Getting the inside track for a new domain name
THERE'S GREAT DEMAND for new Web addresses these days, whatever kind of business you may be in. For example, converting a Windows NT domain to Windows 2000's new Active Directory structure almost requires a working Internet address system for network naming purposes.
This year, new suffixes -- in addition to the existing .com, .net, and .org -- are supposed to ease the current scarcity of good names. Windows users and others hope short, simple names will once again be available.
Unfortunately, the new suffixes may not expand the name space much. The Internet Corporation for Assigned Names & Numbers (ICANN) has created an insiders' game in which it's likely that a few players will cash in on a new form of Internet mania.
I flew last month to ICANN's annual board meeting in Marina del Rey, Calif., to observe its decision on new TLDs (top-level domains). Four problems are now obvious:
Restricted domains. Instead of assuring as many new suffixes as needed over the next few years, ICANN authorized only seven. Four of these are restricted domains: .aero, .coop, .museum, and .pro.

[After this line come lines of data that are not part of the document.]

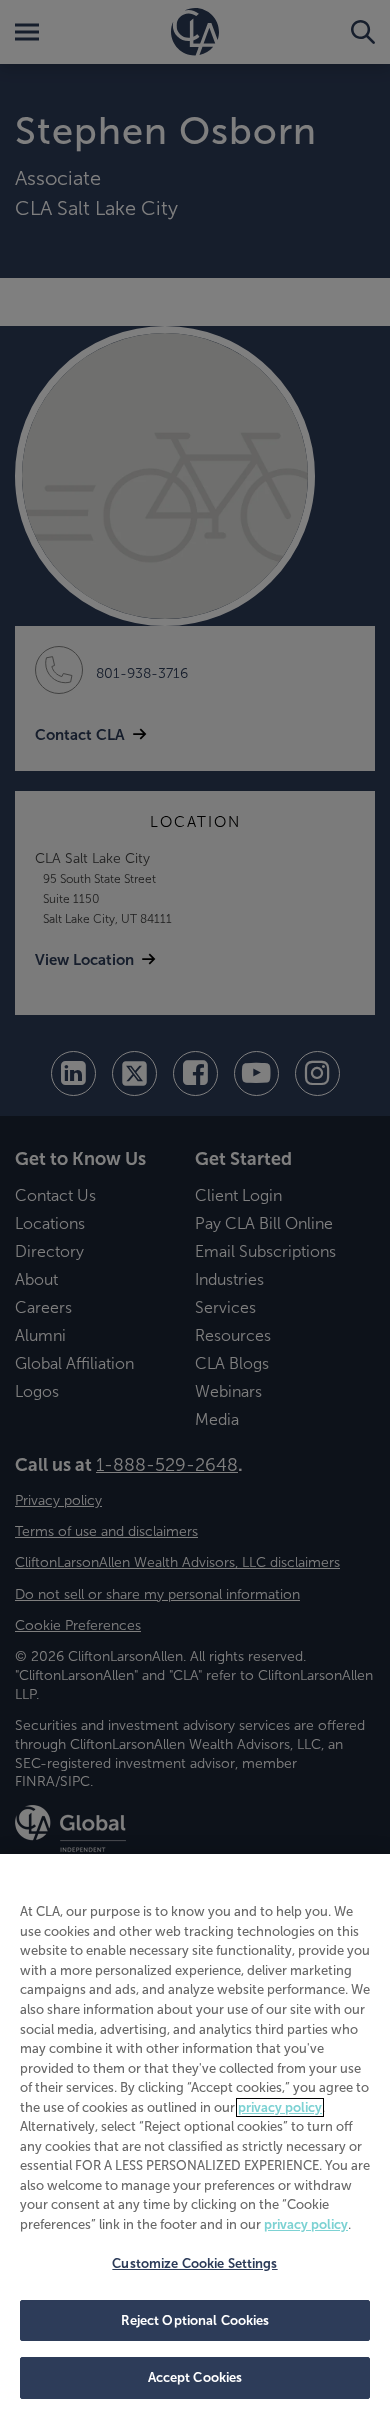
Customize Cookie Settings (194, 2263)
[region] (195, 2134)
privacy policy (280, 2107)
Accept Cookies (195, 2377)
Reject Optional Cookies (195, 2320)
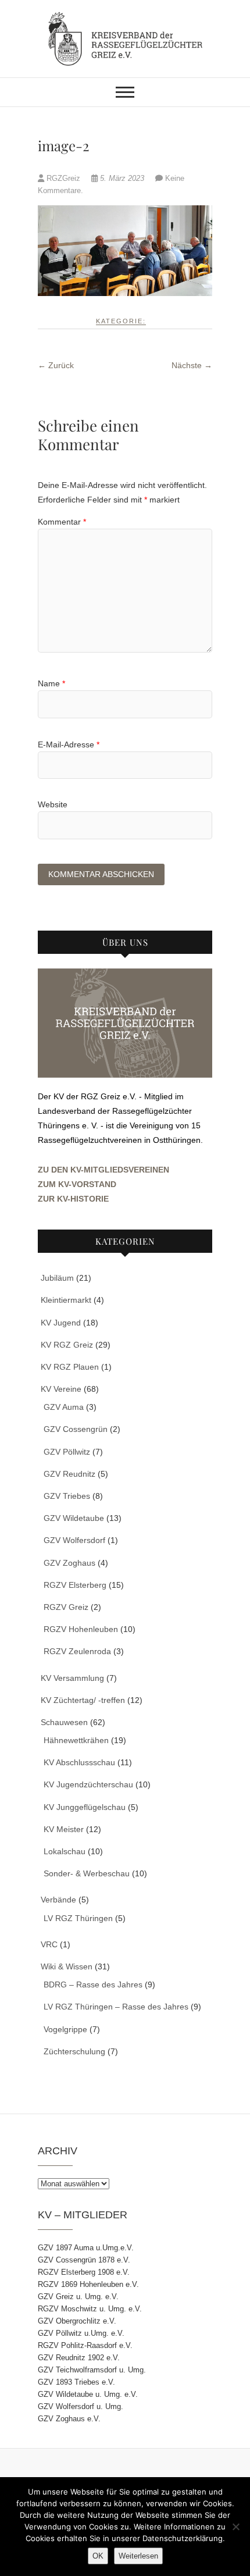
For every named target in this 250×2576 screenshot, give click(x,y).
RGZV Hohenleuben (81, 1629)
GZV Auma (64, 1407)
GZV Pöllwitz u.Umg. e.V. (81, 2333)
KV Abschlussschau (79, 1762)
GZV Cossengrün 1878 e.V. (84, 2260)
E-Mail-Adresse (68, 744)
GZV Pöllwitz (67, 1451)
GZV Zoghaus (69, 1562)
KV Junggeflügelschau (85, 1807)
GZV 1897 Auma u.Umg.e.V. (86, 2247)
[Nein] (235, 2526)
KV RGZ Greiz (67, 1344)
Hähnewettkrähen (76, 1740)
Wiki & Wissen (66, 1966)
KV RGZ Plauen (70, 1366)
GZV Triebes (67, 1496)
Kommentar (62, 521)
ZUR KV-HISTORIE (73, 1198)
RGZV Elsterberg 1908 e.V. (84, 2272)
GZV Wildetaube (74, 1518)
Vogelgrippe (65, 2029)
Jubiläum (57, 1277)
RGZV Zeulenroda (77, 1651)
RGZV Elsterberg (75, 1585)
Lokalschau (64, 1851)
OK (97, 2556)
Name (51, 683)
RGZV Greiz (66, 1607)
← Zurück (56, 365)
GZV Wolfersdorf (74, 1540)
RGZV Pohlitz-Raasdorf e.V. (85, 2345)
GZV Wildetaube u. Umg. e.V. (88, 2394)
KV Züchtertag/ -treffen (83, 1700)
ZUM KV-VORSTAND (77, 1184)
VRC (49, 1944)
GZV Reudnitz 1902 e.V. (79, 2357)
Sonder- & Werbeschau (87, 1873)
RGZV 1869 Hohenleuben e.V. (88, 2284)
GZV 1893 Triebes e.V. (76, 2382)
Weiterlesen (138, 2556)
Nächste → (192, 365)
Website (52, 804)
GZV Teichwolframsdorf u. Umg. (92, 2369)
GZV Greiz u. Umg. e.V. (78, 2296)
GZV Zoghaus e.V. (69, 2418)
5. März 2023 (122, 178)
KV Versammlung (72, 1678)
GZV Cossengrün (76, 1429)
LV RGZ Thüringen (78, 1918)
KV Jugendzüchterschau (88, 1784)
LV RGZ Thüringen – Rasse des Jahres (116, 2006)
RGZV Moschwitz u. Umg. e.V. (90, 2308)
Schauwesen (64, 1722)
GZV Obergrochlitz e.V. (77, 2321)
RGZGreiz (63, 178)
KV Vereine (61, 1389)
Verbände (58, 1899)
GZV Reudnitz (69, 1473)
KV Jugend (61, 1322)
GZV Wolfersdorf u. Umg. (80, 2406)
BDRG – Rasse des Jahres (93, 1984)
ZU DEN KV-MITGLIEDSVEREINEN (103, 1169)
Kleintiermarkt (66, 1300)
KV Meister (64, 1829)
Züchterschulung (74, 2051)
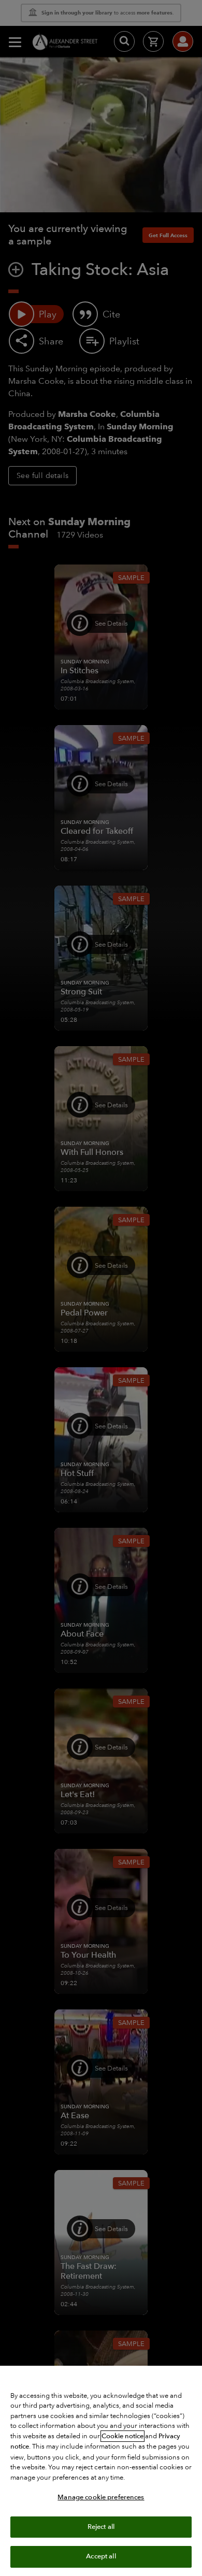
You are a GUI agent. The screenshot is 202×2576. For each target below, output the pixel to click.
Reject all (101, 2526)
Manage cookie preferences (100, 2497)
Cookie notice (122, 2436)
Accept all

To register a name in one of these, you must belong to an international association of air carriers, cooperatives, or museums or be a lawyer, doctor, and so on. Another suffix, .name, is for personal monikers only. That leaves just two new TLDs, .biz and .info, to handle all the pent-up demand for new Web businesses.
Them what has, gets. To restrict the pool even more, ICANN favors a policy in which owners of registered trademarks will get a 90-day head start before anyone else can register names in new, generic domains.
Last year, ICANN created a quasi-legal system in which trademark owners can take away .com, .net, and .org names from parties who may be using them legitimately. The 90-day head start means the same companies who already own names ending in .com will soak up the same names in the new suffixes.
Board self-interest. After criticism, four ICANN directors with personal involvement in proposals promised to recuse themselves. In fact, they merely stepped away from the table during the actual voting. And long before votes were tallied, these directors had gained a valuable inside edge.
One of the "recused" directors used the dais to criticize competing applications. He particularly disliked .union, a proposal sponsored by a United Nations-related international federation of unions. Their proposal failed on a 5-5 vote, whereas his group's proposal was accepted.